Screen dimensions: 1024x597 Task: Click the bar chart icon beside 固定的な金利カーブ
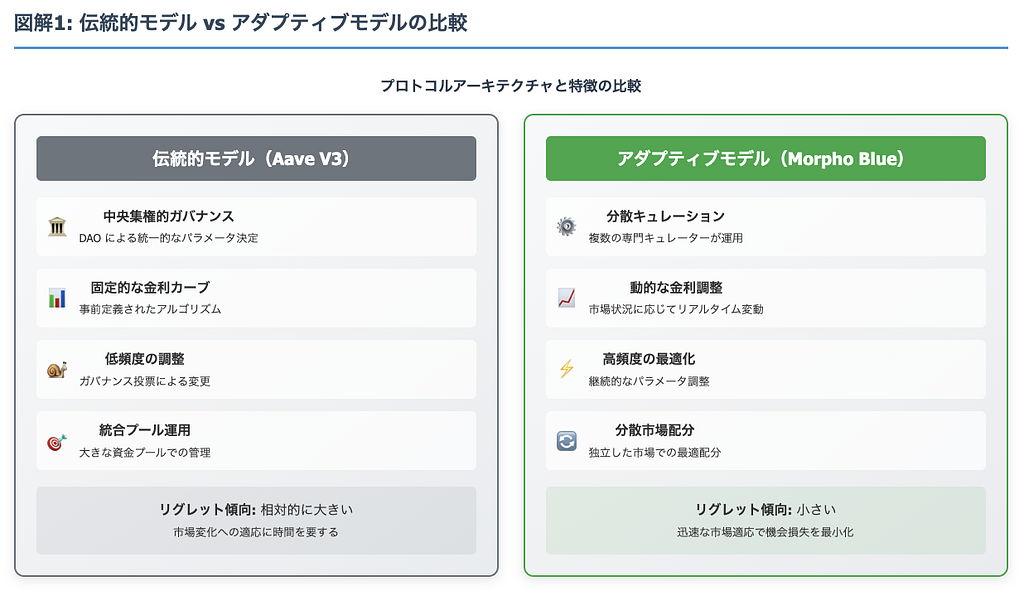(x=57, y=298)
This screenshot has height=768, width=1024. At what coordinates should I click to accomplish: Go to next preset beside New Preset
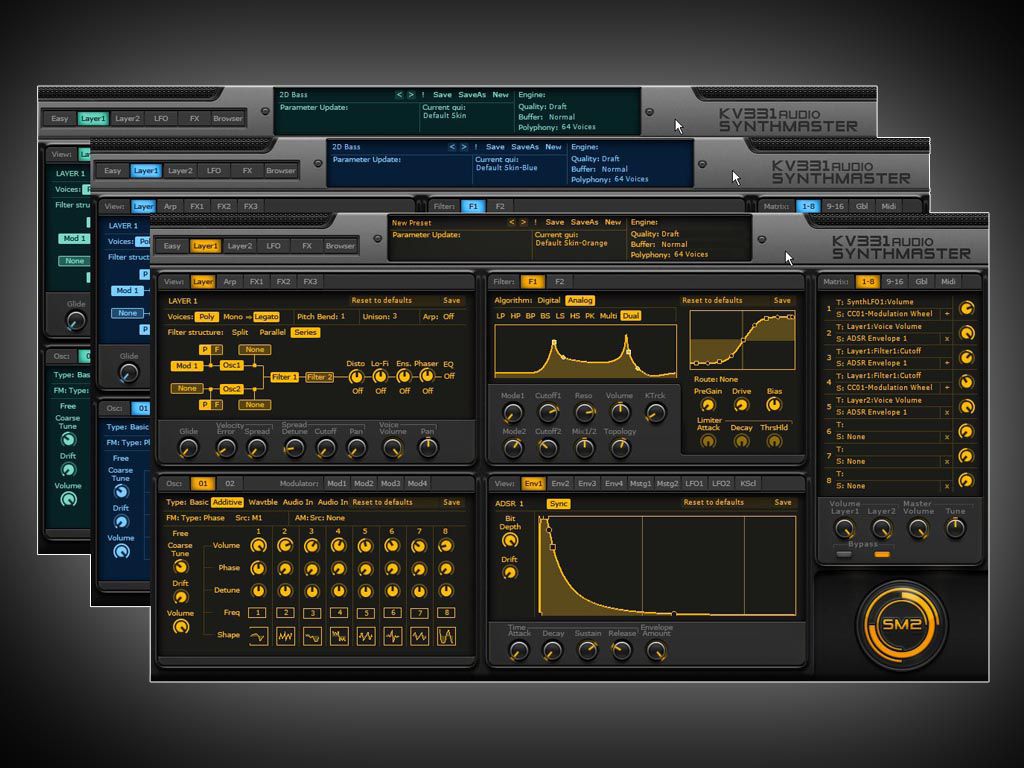click(522, 222)
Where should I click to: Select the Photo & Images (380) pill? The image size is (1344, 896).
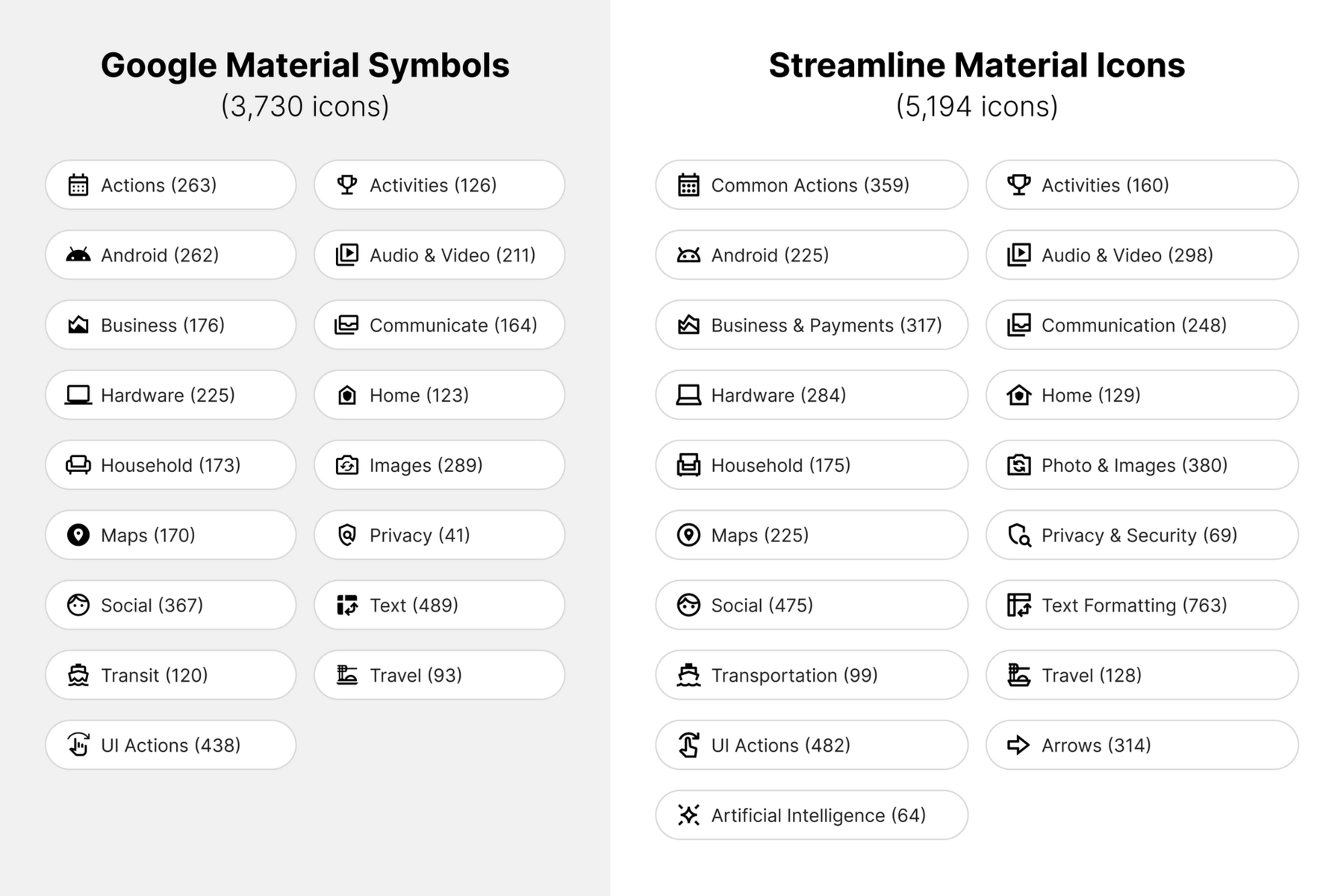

# # # #

Wherever an image sits in the data, omit it; everything else must be copied exactly.

:: RESULT BELOW ::
Screen dimensions: 1024x597 Task: Click the bar chart icon beside 固定的な金利カーブ
(x=57, y=298)
This screenshot has height=768, width=1024. At what coordinates should I click to accomplish: Go to next preset beside New Preset
click(522, 222)
Where should I click to: Select the Photo & Images (380) pill? The image size is (1344, 896).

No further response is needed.